DEIB COMMITTEE REPORT 2026
The committee started the year creating an “observer” system to post a page on the LWVF web site to let our community know how local entities are doing with Diversity in the current climate. We have results on the web page now that showed most of our local institutions, local banks, institutions and churches are doing well with maintaining an emphasis on DEI.
We next began an effort led by Eileen Mattingly in which we put together a three-page document on free places that can provide legal assistance for immigrants. We sent that to the entire LWVF members to use and provided copies to other sites including last summer at the information desk at the Falmouth Farmers’ Market.
In the fall the committee held a DEI discussion for LWVF members with professional trainer, Seyana Mawusi entitled “Everyday every way – Developing Equity and Inclusion (DEI)”. Diversity is not about race; it’s about marginalized people who currently don’t have a seat at the table. But that seat requires using it and being heard according to Dr. Mawusi. She spent the last part of her talk describing the current impact of weaponization of DEI. How many in the nation today use it as a political gain to silence others and to exclude and not include people at the table.

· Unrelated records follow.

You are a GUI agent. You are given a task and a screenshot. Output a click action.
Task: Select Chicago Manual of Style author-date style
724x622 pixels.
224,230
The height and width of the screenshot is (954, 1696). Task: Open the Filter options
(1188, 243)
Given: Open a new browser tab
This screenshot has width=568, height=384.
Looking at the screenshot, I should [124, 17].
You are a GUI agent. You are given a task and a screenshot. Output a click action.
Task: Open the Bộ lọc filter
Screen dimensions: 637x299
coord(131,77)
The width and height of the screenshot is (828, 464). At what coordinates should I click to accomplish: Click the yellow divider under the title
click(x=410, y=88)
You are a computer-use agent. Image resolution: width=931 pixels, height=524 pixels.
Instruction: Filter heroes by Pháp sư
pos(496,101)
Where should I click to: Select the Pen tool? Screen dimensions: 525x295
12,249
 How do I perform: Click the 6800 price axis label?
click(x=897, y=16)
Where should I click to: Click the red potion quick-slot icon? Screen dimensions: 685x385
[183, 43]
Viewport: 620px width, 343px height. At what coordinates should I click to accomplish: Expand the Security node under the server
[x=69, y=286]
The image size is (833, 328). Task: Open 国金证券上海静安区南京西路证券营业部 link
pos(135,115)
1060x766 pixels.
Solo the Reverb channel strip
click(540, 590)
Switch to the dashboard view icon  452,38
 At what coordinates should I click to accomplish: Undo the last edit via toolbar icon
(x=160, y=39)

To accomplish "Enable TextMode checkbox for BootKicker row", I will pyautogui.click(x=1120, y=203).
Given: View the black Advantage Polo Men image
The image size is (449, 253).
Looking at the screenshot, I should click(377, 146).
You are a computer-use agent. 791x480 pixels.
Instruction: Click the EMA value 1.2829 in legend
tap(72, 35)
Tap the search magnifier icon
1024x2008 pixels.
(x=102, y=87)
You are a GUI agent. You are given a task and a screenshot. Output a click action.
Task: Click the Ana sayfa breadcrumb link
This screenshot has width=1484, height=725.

As the United States and the town of Falmouth mount celebrations to markthe achievement of the 250th anniversary of the Declaration of Independence, it is important to remember that there were nations on this land long before Europeans arrived. On April 19, the League of Women Voters of Falmouth sponsored a talk by Melissa Ferretti, chair of the Herring Pond Wampanoag tribe. With more than 40 in attendance, she said state and federal governments can’t grant sovereignty to members of the tribe; they are born with it. She spent much of her talk discussing the earlier taking of their land and the current effort for the “Land Back Movement.” She noted three parcels the tribe had gotten back and for them “the land is alive and we care for it.”